Mots-clés : graphe de connaissance IA, knowledge graph agent IA, base de connaissance agent IA, RAG architecture knowledge graph, KG micro macro IA
Comment un agent IA sait-il ce qu'il sait ? C'est une question qui paraît simple, mais dont la réponse change tout à la manière dont on conçoit un système intelligent. Un agent qui répond à vos questions ne « pense » pas dans le vide — il navigue dans une représentation structurée du monde. Et la qualité de cette représentation détermine directement la qualité de ses réponses.
Qu'est-ce qu'un graphe de connaissance IA ? Un graphe de connaissance (Knowledge Graph, KG) est une base de données qui stocke des relations entre entités sous forme de triplets : sujet → relation → objet. Appliqué à un système d'agents IA, il constitue la mémoire structurée et navigable de l'infrastructure — faits, dépendances, historique, contexte fonctionnel.

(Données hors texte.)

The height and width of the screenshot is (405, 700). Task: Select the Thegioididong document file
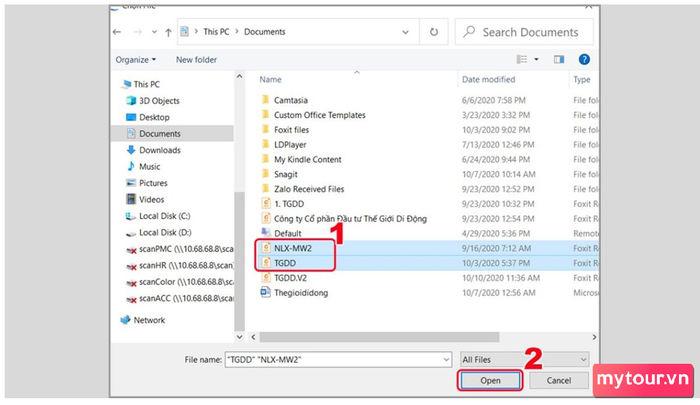[x=300, y=293]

Dans mon infrastructure d'agents autonomes, j'utilise une architecture que j'appelle « deux cerveaux » : un graphe de connaissance micro pour les faits bruts, et un graphe de connaissance macro pour le contexte fonctionnel. Après un audit complet de cette architecture cette semaine, je partage les chiffres réels et ce que cette dualité change concrètement.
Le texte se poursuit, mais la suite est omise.